Cross-Modality Attention with Semantic Graph Embedding for Multi-Label Classification
This addresses the problem of improving accuracy in multi-label classification for computer vision applications, though it appears incremental as it builds on existing attention and graph-based techniques.
The paper tackles multi-label image and video classification by proposing a method using cross-modality attention with semantic graph embedding to capture label dependencies and locate discriminative features, achieving state-of-the-art results on datasets like MS-COCO, NUS-WIDE, and YouTube-8M Segments.

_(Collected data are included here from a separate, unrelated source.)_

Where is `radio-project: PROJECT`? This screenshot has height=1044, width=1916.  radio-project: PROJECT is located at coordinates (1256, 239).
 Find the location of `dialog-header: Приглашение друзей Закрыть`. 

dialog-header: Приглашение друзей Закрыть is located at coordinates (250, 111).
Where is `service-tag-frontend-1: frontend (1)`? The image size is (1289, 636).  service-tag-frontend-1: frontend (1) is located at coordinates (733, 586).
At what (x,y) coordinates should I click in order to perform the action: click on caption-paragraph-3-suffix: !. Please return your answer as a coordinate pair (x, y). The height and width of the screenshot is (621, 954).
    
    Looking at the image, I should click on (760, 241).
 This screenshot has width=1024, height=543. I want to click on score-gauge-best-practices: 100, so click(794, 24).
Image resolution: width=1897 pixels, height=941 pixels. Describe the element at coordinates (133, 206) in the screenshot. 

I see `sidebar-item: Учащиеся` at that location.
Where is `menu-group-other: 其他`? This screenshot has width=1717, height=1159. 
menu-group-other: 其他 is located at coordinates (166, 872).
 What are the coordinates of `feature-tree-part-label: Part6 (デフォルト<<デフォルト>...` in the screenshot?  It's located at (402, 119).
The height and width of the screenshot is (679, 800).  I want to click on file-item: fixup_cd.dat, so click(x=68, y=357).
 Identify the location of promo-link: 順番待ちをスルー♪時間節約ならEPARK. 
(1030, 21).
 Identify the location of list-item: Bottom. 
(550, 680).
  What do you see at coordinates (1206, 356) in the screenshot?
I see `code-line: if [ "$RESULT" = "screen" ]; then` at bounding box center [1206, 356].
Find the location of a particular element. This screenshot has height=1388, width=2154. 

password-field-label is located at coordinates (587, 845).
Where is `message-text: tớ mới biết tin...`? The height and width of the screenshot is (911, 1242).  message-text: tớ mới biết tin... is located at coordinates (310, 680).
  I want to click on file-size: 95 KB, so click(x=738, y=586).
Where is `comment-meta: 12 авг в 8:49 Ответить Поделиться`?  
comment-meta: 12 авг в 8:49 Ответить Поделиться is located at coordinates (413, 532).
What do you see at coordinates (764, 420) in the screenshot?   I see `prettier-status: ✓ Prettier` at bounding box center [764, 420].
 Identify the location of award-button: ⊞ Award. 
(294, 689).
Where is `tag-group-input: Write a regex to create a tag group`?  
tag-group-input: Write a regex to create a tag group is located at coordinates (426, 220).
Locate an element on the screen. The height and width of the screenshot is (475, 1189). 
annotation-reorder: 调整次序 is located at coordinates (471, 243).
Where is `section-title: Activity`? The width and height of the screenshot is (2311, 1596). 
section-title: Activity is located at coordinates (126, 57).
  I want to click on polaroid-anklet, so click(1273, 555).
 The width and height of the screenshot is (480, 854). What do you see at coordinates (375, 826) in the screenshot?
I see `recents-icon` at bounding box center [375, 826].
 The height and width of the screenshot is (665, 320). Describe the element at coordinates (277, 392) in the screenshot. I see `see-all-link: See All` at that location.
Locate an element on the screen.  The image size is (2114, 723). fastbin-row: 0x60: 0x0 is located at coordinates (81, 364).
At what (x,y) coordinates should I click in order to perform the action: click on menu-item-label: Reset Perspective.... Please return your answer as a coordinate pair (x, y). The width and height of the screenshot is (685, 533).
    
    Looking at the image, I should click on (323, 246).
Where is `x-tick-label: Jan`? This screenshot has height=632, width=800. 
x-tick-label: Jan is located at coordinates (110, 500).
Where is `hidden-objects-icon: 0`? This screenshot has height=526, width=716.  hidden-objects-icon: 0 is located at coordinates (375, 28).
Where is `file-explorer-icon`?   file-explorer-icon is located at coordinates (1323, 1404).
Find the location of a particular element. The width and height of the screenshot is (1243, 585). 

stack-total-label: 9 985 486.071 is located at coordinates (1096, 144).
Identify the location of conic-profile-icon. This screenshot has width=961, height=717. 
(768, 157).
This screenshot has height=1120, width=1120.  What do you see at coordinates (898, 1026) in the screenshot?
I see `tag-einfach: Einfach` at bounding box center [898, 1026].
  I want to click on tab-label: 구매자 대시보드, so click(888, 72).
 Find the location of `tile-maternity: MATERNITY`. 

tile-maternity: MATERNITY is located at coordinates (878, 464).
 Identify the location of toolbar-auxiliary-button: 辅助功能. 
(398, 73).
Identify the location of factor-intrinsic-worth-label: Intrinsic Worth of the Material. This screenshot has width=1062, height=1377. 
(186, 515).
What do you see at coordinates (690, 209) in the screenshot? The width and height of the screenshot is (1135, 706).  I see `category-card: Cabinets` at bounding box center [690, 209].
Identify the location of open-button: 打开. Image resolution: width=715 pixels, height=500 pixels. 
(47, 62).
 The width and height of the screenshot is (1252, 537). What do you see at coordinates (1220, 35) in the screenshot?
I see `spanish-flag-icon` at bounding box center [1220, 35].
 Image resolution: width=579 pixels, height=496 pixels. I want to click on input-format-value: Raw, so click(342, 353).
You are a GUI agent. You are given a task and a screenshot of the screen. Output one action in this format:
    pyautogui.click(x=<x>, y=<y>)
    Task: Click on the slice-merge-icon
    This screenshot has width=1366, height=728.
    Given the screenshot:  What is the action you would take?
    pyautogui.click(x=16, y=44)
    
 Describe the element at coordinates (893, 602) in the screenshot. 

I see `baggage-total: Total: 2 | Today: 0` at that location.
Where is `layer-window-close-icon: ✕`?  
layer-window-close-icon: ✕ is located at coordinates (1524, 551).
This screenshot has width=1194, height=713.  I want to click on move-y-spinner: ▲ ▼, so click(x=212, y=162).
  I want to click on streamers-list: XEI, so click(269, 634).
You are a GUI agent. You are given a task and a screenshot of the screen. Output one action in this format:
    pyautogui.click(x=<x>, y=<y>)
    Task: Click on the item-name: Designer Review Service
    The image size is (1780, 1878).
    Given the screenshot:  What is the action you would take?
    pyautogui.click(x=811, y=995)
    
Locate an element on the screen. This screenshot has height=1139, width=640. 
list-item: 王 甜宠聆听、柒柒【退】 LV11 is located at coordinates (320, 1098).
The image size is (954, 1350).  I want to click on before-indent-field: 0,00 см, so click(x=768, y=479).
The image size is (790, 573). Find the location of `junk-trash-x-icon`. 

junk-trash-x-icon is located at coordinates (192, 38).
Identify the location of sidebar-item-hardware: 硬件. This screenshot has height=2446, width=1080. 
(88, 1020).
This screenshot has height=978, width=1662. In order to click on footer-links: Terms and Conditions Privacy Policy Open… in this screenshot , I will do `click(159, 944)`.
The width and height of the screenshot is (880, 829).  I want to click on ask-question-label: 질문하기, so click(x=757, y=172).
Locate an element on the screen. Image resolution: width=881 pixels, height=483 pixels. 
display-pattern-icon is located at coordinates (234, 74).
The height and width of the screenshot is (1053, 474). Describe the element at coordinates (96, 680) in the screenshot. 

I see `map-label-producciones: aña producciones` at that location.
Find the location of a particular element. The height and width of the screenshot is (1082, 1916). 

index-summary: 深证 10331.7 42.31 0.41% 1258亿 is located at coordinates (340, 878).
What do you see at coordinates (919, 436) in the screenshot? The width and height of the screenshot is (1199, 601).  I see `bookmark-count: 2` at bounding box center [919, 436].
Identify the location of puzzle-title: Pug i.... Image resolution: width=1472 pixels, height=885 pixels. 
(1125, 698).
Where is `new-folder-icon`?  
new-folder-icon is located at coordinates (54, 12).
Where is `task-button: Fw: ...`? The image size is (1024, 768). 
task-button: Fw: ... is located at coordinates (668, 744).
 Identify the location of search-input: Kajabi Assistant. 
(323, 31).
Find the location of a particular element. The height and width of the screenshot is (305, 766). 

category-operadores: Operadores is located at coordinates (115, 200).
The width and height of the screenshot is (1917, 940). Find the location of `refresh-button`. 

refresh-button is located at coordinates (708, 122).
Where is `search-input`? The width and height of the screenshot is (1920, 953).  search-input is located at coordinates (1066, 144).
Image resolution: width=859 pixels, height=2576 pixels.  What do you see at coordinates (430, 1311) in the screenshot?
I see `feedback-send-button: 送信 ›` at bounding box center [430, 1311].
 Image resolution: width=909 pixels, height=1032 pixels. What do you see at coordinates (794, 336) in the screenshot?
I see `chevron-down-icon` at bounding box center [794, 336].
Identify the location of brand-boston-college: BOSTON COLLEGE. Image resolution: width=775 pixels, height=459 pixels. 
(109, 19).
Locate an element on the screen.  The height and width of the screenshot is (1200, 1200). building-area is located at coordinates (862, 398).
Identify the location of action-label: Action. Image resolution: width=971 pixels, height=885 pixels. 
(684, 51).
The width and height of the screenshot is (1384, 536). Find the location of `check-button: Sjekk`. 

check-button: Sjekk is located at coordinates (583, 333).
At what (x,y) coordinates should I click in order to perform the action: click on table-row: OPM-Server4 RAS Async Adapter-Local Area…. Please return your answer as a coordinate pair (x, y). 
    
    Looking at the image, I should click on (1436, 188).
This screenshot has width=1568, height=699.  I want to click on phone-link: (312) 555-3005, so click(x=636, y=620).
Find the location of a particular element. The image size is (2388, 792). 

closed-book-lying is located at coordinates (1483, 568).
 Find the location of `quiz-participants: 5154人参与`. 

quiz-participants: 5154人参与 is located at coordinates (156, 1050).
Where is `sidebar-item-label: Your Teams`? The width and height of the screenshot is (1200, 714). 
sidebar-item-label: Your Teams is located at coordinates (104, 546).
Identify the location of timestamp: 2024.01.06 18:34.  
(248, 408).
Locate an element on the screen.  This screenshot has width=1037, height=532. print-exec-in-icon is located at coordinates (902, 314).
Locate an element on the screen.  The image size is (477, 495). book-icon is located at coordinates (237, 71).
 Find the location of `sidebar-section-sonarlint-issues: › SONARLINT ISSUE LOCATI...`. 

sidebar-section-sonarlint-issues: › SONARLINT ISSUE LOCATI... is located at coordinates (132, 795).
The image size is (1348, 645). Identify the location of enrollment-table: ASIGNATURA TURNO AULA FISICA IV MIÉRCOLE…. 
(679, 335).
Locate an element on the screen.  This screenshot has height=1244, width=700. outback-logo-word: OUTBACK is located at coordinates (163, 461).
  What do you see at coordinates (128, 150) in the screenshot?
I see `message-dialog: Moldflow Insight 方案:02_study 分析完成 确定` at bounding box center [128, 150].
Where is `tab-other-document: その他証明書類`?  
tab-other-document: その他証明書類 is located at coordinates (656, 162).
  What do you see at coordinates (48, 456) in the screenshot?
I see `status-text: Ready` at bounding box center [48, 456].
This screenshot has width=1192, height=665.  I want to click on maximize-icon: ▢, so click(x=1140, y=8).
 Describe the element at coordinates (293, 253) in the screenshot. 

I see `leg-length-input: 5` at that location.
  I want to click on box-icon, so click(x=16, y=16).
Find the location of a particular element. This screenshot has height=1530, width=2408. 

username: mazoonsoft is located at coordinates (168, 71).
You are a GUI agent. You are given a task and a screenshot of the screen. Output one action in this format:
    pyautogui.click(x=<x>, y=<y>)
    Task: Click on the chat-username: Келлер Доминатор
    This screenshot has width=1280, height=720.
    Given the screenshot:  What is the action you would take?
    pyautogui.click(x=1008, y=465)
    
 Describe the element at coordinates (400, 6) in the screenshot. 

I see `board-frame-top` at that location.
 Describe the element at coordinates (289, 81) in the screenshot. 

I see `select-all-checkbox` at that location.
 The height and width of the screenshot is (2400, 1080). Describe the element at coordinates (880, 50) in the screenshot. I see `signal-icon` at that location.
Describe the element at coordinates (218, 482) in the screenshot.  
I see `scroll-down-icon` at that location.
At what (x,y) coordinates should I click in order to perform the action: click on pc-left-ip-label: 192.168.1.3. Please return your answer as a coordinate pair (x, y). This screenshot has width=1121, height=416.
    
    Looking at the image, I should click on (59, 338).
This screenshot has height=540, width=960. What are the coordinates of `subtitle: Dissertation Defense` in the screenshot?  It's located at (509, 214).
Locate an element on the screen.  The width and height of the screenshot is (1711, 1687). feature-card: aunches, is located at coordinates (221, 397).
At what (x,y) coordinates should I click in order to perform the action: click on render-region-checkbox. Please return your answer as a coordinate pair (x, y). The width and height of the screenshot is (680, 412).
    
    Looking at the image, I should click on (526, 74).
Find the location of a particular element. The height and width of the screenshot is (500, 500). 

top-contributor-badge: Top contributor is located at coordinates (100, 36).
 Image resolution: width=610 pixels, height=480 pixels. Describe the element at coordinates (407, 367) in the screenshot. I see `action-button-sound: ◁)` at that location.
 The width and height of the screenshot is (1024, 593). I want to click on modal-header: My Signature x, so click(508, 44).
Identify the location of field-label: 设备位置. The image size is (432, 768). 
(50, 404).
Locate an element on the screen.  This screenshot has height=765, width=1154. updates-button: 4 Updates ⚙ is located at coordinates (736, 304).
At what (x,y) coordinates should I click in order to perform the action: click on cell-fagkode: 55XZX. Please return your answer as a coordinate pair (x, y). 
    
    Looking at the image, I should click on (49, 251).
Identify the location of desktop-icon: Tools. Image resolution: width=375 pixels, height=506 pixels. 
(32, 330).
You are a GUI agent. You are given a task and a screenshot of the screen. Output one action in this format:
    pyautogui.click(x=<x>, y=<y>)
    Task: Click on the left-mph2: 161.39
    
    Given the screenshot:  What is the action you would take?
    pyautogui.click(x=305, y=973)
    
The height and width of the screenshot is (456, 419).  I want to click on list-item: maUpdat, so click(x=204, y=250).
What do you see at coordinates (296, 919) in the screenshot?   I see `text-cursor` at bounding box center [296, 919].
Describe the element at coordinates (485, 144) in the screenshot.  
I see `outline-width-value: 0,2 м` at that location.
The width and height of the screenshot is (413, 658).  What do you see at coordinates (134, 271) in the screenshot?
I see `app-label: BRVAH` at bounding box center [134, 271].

Multi-label image and video classification are fundamental yet challenging tasks in computer vision. The main challenges lie in capturing spatial or temporal dependencies between labels and discovering the locations of discriminative features for each class. In order to overcome these challenges, we propose to use cross-modality attention with semantic graph embedding for multi label classification. Based on the constructed label graph, we propose an adjacency-based similarity graph embedding method to learn semantic label embeddings, which explicitly exploit label relationships. Then our novel cross-modality attention maps are generated with the guidance of learned label embeddings. Experiments on two multi-label image classification datasets (MS-COCO and NUS-WIDE) show our method outperforms other existing state-of-the-arts. In addition, we validate our method on a large multi-label video classification dataset (YouTube-8M Segments) and the evaluation results demonstrate the generalization capability of our method.